Obwohl es andere grundlegende Systeme (Theorien erster Ordnung) durchaus gibt, werden für das Zählen in den natürlichen Zahlen die Peano-Axiome allermeist ohne weitere Rückführung zugrunde gelegt. Beispielsweise:
Auch Theorien der empirischen Wissenschaften lassen sich „axiomatisiert“ rekonstruieren. In der Wissenschaftstheorie existieren allerdings unterschiedliche Auffassungen darüber, was es überhaupt heißt, eine „Axiomatisierung einer Theorie“ vorzunehmen.[20] Für unterschiedliche physikalische Theorien wurden Axiomatisierungen vorgeschlagen. Hans Reichenbach widmete sich u. a. in drei Monographien seinem Vorschlag einer Axiomatik der Relativitätstheorie,[21] wobei er insbesondere stark von Hilbert beeinflusst war.[22] Auch Alfred Robb[23] und Constantin Carathéodory[24] legten Axiomatisierungsvorschläge zur speziellen Relativitätstheorie vor. Sowohl für die spezielle wie für die allgemeine Relativitätstheorie existiert inzwischen eine Vielzahl von in der Wissenschaftstheorie und in der Philosophie der Physik diskutierten Axiomatisierungsversuchen. Patrick Suppes und andere haben etwa für die klassische Partikelmechanik in ihrer Newtonschen Formulierung eine vieldiskutierte axiomatische Rekonstruktion im modernen Sinne vorgeschlagen,[25] ebenso legten bereits Georg Hamel,[26] ein Schüler Hilberts, sowie Hans Hermes Axiomatisierungen der klassischen Mechanik vor.[27] Zu den meistbeachteten Vorschlägen einer Axiomatisierung der Quantenmechanik zählt nach wie vor das Unternehmen von Günther Ludwig.[28] Für die Axiomatische Quantenfeldtheorie war v. a. die Formulierung von Arthur Wightman aus den 1950er Jahren wichtig.[29] Im Bereich der Kosmologie war für Ansätze einer Axiomatisierung u. a. Edward Arthur Milne besonders einflussreich.[30] Für die klassische Thermodynamik existieren Axiomatisierungsvorschläge u. a. von Giles,[31] Boyling,[32] Jauch,[33] Lieb und Yngvason.[34] Für alle physikalischen Theorien, die mit Wahrscheinlichkeiten operieren, insbes. die Statistische Mechanik, wurde die Axiomatisierung der Wahrscheinlichkeitsrechnung durch Kolmogorow wichtig.[35]

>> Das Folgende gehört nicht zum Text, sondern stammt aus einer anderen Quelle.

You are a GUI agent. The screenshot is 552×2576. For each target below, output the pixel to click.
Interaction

Die Axiome einer physikalischen Theorie sind weder formal beweisbar noch, so die inzwischen übliche Sichtweise, direkt und insgesamt durch Beobachtungen verifizierbar oder falsifizierbar. Einer insbesondere im wissenschaftstheoretischen Strukturalismus verbreiteten Sichtweise von Theorien und ihrem Verhältnis zu Experimenten und resultierenden Redeweise zufolge betreffen Prüfungen einer bestimmten Theorie an der Realität vielmehr üblicherweise Aussagen der Form „dieses System ist eine klassische Partikelmechanik“. Gelingt ein entsprechender Theorietest, wurden z. B. korrekte Prognosen von Messwerten angegeben, kann diese Überprüfung ggf. als Bestätigung dafür gelten, dass ein entsprechendes System zutreffenderweise unter die intendierten Anwendungen der entsprechenden Theorie gezählt wurde, bei wiederholten Fehlschlägen kann und sollte die Menge der intendierten Anwendungen um entsprechende Typen von Systemen reduziert werden.